Though I played the part of “CIO,” I had no expense account or decision-making authority that went with it.  Part of that was due to my unofficial CIO status, and the other part was due to corporate culture.  Now, I guess I should touch on what it is like to work in a small office.  Having never worked in a private sector office before, I slid into my position at Orion with no concept of office politics or personnel relations.  Some years removed from Orion’s small office work environment, I’m unsure if the lessons I learned (or failed to learn) translate into a large office. However, I did learn some valuable lessons.
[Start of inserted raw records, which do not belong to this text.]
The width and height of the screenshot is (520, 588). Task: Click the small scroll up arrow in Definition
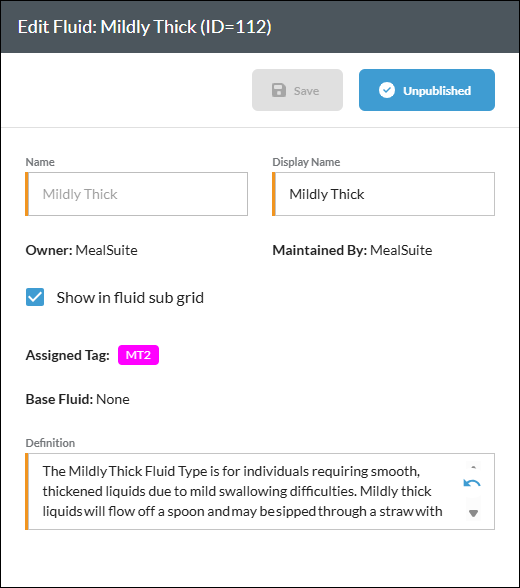coord(474,467)
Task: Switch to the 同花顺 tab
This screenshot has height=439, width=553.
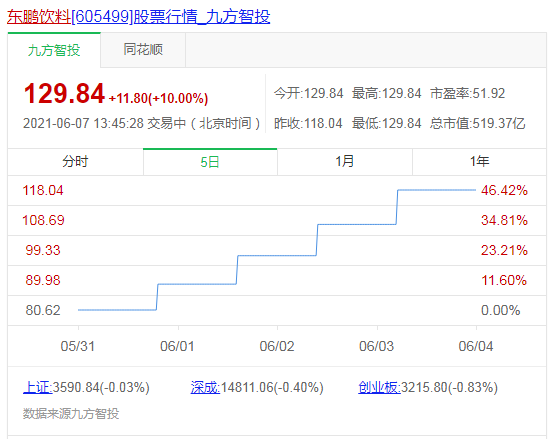Action: click(x=143, y=50)
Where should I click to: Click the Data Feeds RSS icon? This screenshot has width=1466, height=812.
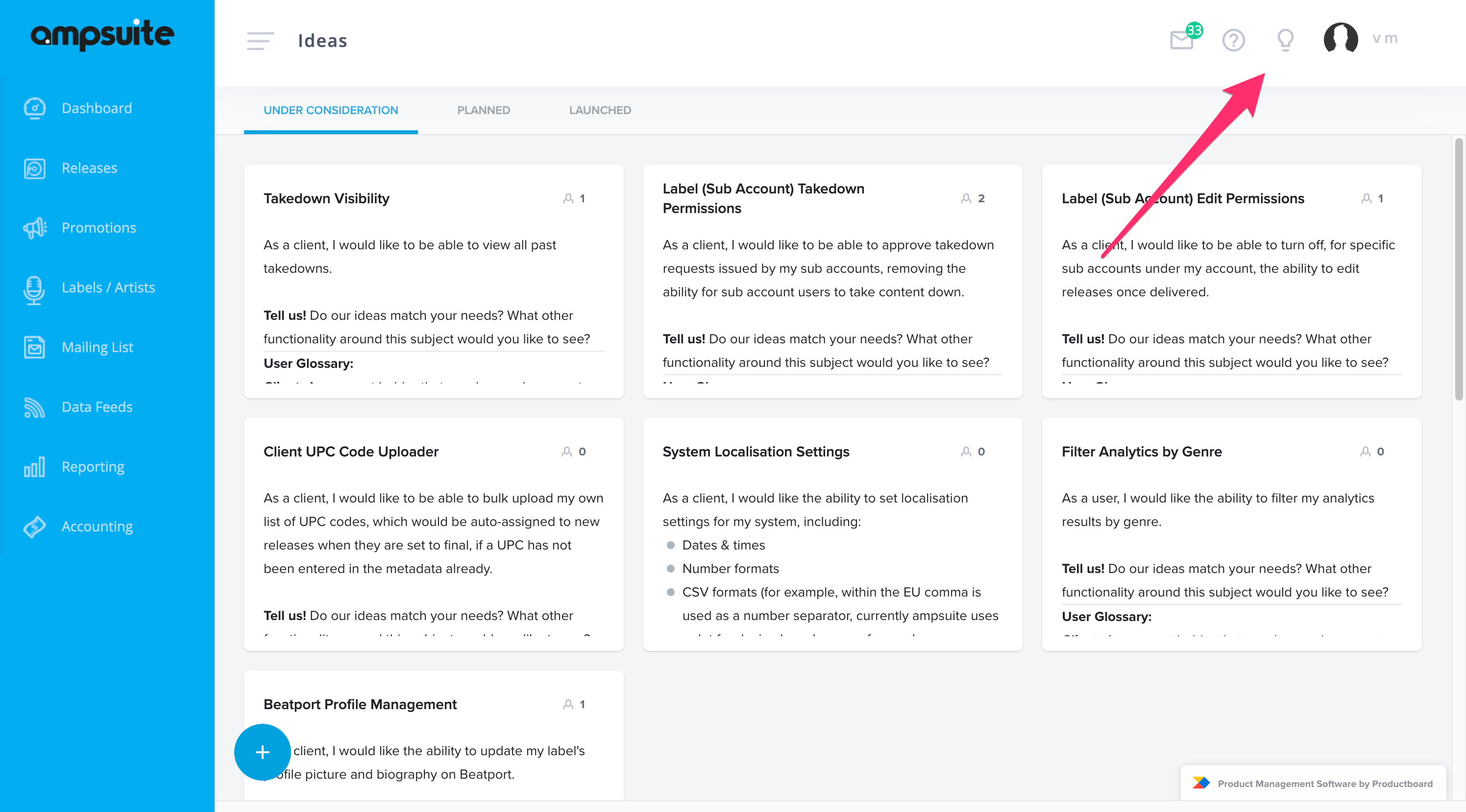point(34,407)
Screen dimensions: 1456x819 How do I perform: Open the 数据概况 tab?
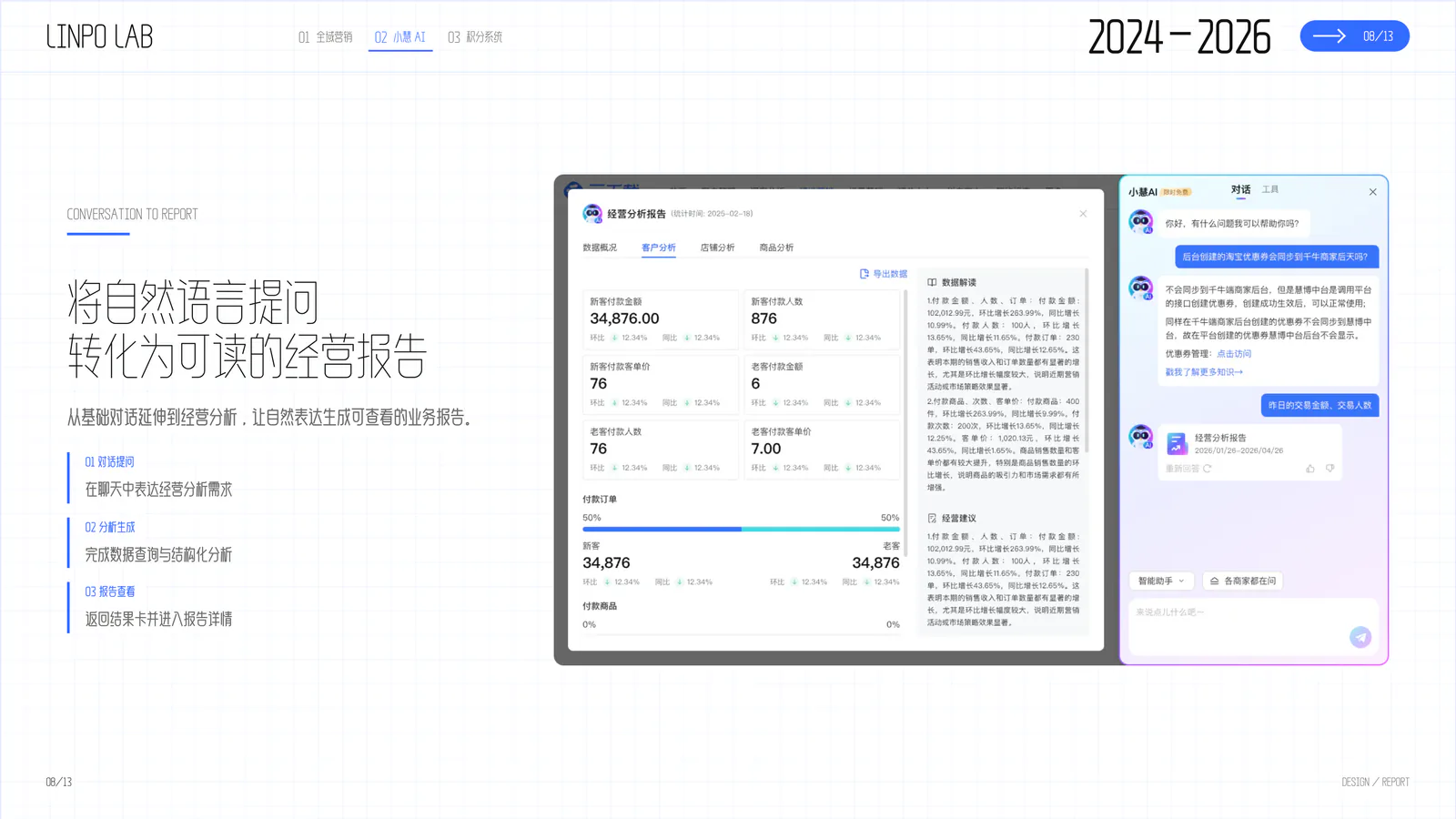click(x=600, y=248)
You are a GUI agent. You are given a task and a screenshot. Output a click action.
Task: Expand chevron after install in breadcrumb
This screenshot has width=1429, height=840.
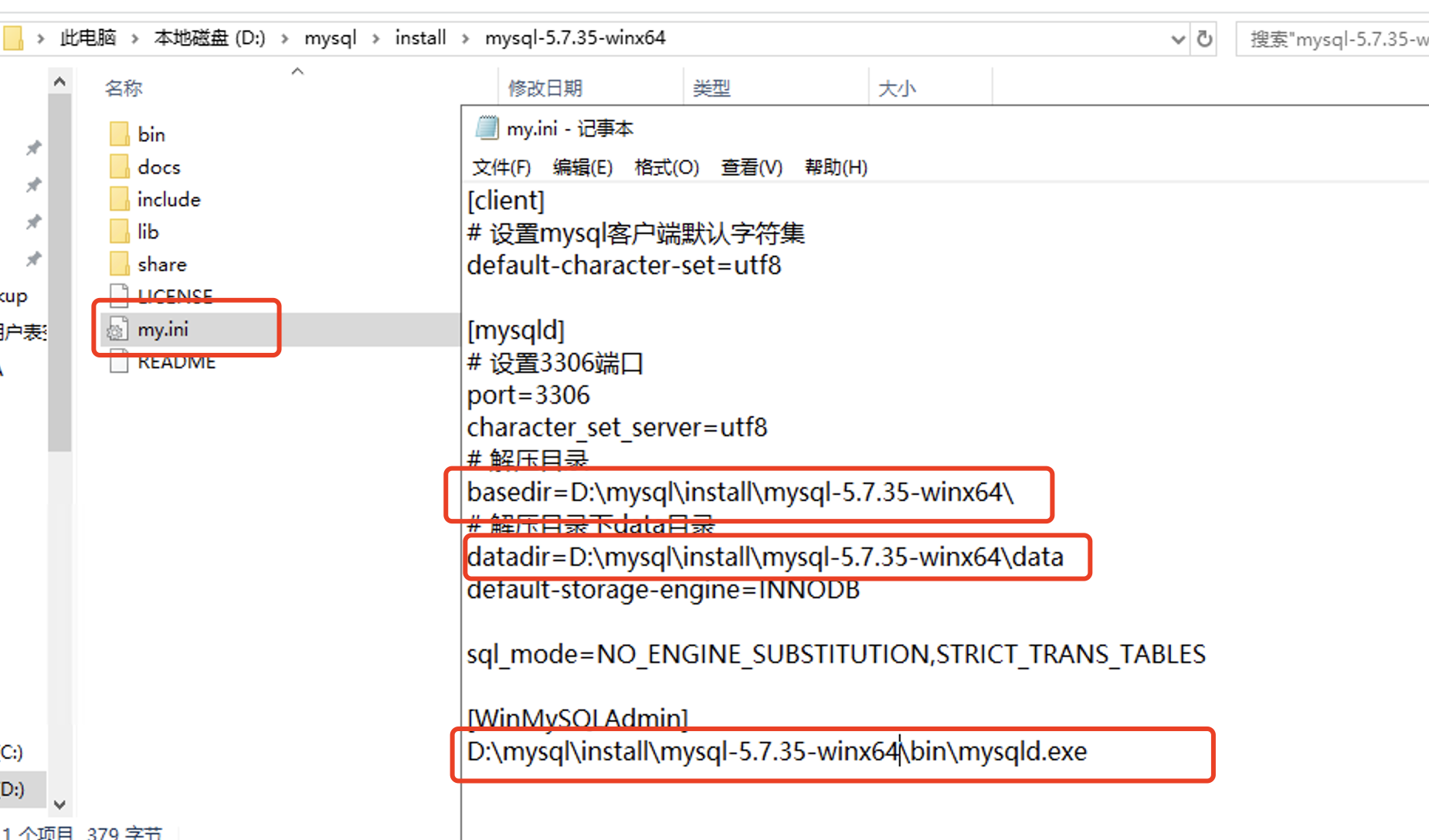pos(465,39)
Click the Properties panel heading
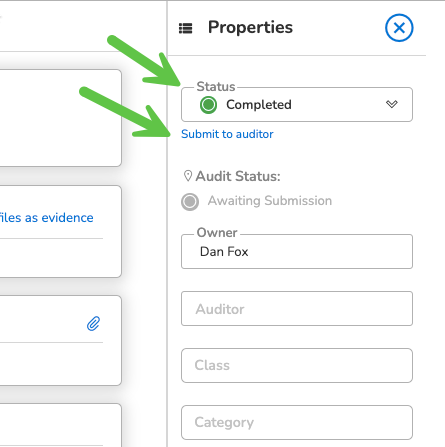Viewport: 445px width, 447px height. pos(250,28)
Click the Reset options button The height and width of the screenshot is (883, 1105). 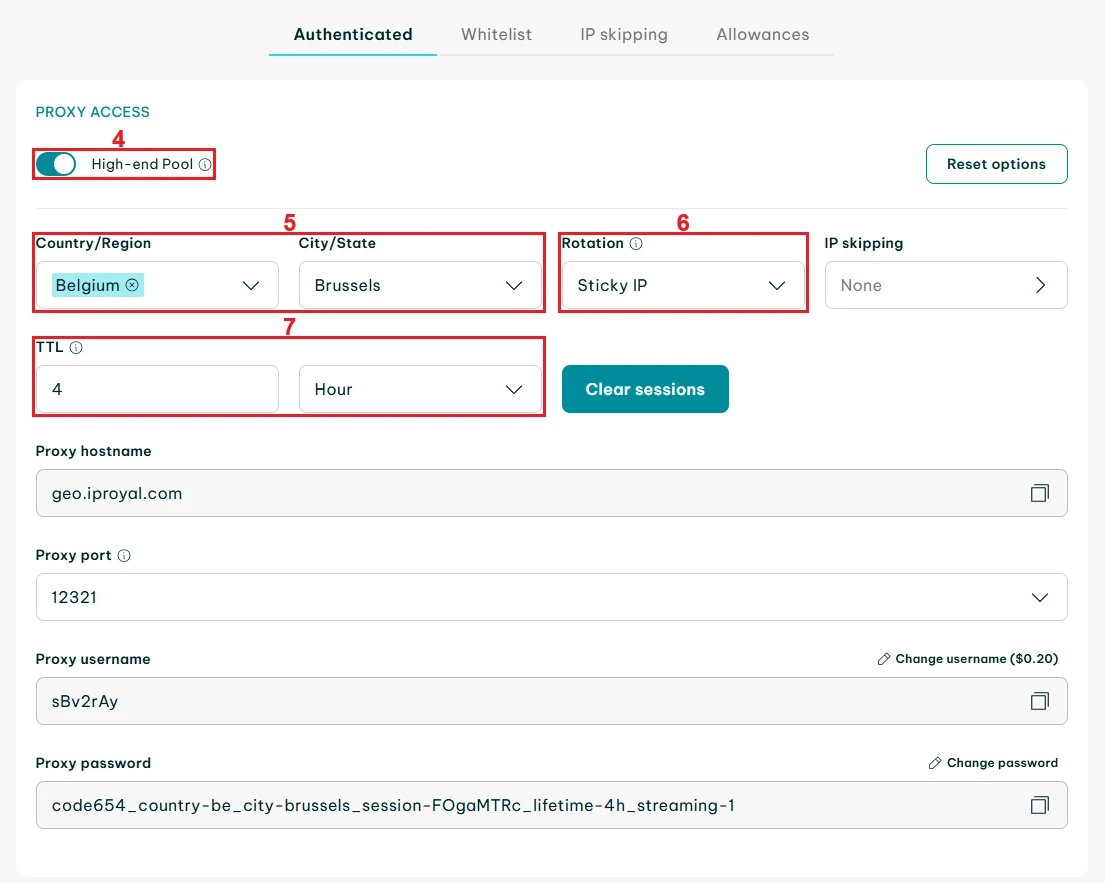(x=995, y=164)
  • First, be sure to alienate no one – I’m sure anyone who works in an office already knows that, but in a small office, if you manage to piss someone off, you’re guaranteed to have daily awkward moments when you cohabitate in small quarters. Perhaps in a large organization, you can ostracize Joe in shipping, but when it is someone you deal with daily, you’re just setting yourself up for failure.
  • The second, which follows from the first, is to be humble and prepare to be humbled. Someone is always smarter than you, and sometimes the number of people who qualify is sizable.  Observe them, see what they are doing right, and be prepared to imitate.  It might be the sincerest form of flattery or hypocrisy, but often it is a way to find success when your native efforts aren’t good enough.
  • Third, when you make mistakes, always apologize, even if whatever happened is not your fault. Mistakes happen. People get their feet stepped on, or worse, end up doing more than they should to pull your nuts out of the fire.  Learn to enjoy the taste of crow – sautéed in garlic is supposed to be tasty, or so I’ve heard.
  • Fourth, deal with people directly without involving the boss. Nothing creates toxicity faster than being pegged as a stool pigeon for management.  Thankfully, despite my many flaws, I never stooped to that, but I certainly felt the sting of being on the receiving end of such treatment.  Not fun.
  • Fifth, cultivate openness, interest, and empathy with those you interact with. This aspect was (is) always my most difficult challenge, which I never fully mastered.  Of those that ran to the boss to complain about me, it was most likely my inability to listen and be empathetic that engendered that reaction.  If a co-worker thinks you don’t care about issues they are having with you, they will likely do an end-run.  In those instances where I was the guilty party, I don’t blame folks for tossing my nuggets into the corporate frying pan.
  • The sixth lesson is to be honest even when it doesn’t make you look good. Hiding crap, ducking responsibility, and lying are toxic and will come back to bite you and the company big time.  Like Twain said, “Always tell the truth, then you’ll have less to remember.”  As I get older, I see that as a necessity.  Maybe that is why some of the most honest people out there are also the oldest.

I hope I was a decent co-worker, but I knew that sometimes I was not.  I did try to be helpful, to fix things, and give my best effort.  Sometimes that wasn’t good enough, but I believe I did more things right than wrong in the long run.  Some may dispute that, and I would not judge them harshly for it.  We are all human, and we all make mistakes.